Measuring only 20 miles long and, in some places, barely 150 feet wide, Islamorada is a collection of islands located in the Florida Keys.
Legend has it the area was named by Spanish explorers who, upon seeing the purple sky at sunset and the purple bougainvillea, called it “isla morado” or purple island.
Islamorada is known as the Sport-Fishing Capital of the World. And recently the island was named one of the 17 most romantic destinations in the U.S.
Here are five fun things to do in Islamorada:
Check out the 11-acre Indian Key Historic State Park and view the remains of a shipwreck salvage community from the 1830s. There are also several hundred yards of well-maintained trails that line the interior of the island.
Visit Windley Key Fossil Reef Geological State Park, an exposed coral reef that once served as a quarry for construction of the Key West extension of the Florida East Coast Railway. An environmental center documents park and regional history, and self-guided nature trails wind through mangrove hammocks.
The Spanish named Long Key State Park “Cayo Vivora” or Rattlesnake Key because its shape resembles a snake with its jaws open. Explore this island by canoeing through a chain of lagoons or hiking two land-based trails. The Golden Orb Trail leads through five natural communities to an observation tower that provides a panoramic view of the island. And the fishing experts say some of the best bonefishing in the Keys is found here.
2. Hang out at Robbie’s Marina and feed the tarpon.
At Robbie’s Marina, purchase buckets of bait and feed the tarpon from the marina dock. Fishing and snorkeling excursions and state park tours can be booked as well, including trips out to Lignumvitae Key Botanical State Park. Accessible only by boat, the island features a virgin hardwood hammock, along with an early Florida Keys pioneer family home and a stone wall believed to have been built by Native Americans.
3. Watch a dolphin show or listen to live music.
At Theater of the Sea, view dolphin and sea lion shows at the second oldest marine mammal facility in the world. Then hop in the water and swim with bottlenose dolphins, stingrays and sea lions.
Or head to the ICE Amphitheater at Founders Park.
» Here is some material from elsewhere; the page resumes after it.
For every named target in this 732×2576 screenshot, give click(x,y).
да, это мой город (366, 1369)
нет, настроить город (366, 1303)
This outdoor performing arts amphitheater features concerts, dance and other live performances.
4. Learn about Florida Key’s history.
Experience one of the world’s largest collections of historic dive equipment and trace 3,000 years of diving at the Florida Keys History of Diving Museum. A special gallery features artifacts and recovery tools used by pioneering treasure hunter Art McKee. The “Parade of Nations” features historic dive helmets from some 25 nations.
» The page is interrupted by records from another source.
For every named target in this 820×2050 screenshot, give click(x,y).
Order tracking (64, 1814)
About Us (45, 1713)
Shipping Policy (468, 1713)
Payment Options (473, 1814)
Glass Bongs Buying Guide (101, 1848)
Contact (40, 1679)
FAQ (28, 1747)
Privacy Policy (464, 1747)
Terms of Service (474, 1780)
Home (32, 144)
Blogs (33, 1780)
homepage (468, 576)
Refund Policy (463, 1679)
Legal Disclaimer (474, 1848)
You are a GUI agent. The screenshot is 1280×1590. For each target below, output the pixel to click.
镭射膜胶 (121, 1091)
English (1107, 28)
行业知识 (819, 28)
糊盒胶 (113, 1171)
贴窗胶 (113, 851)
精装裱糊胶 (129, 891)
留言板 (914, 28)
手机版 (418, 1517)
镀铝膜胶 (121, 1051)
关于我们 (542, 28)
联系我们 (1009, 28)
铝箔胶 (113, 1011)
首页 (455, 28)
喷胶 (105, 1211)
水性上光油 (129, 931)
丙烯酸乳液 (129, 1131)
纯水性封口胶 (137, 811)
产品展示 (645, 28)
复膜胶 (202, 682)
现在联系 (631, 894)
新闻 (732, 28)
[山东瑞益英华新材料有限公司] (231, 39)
Located nearby, the Florida Keys History and Discovery Center is part of Islander Resort, a Guy Harvey Outpost. Also a conference center for meetings and groups, the venue showcases the history, environmental and marine conservation efforts of the Florida Keys.
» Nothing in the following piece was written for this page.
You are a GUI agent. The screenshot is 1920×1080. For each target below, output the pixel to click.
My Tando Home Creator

Located at Mile Marker 81.6, there’s a 65-foot by 20-foot art deco–style Hurricane Monument, commemorating veterans and locals who died during the Labor Day Hurricane of 1935. Beneath the tiled mosaic that forms the base of the monument are the ashes of many who died in the storm.
Pack a picnic and head out to Anne’s Beach (MM 73.5) or Islamorada Library Beach (MM 81.5). Situated along the roadside, Anne’s Beach is a popular spot for sunning and swimming. A boardwalk through mangroves links two sandy areas and covered picnic structures can be found along the length of the boardwalk. Somewhat hidden behind the Helen Wadley Branch library, Islamorada Library Beach also offers picnic facilities.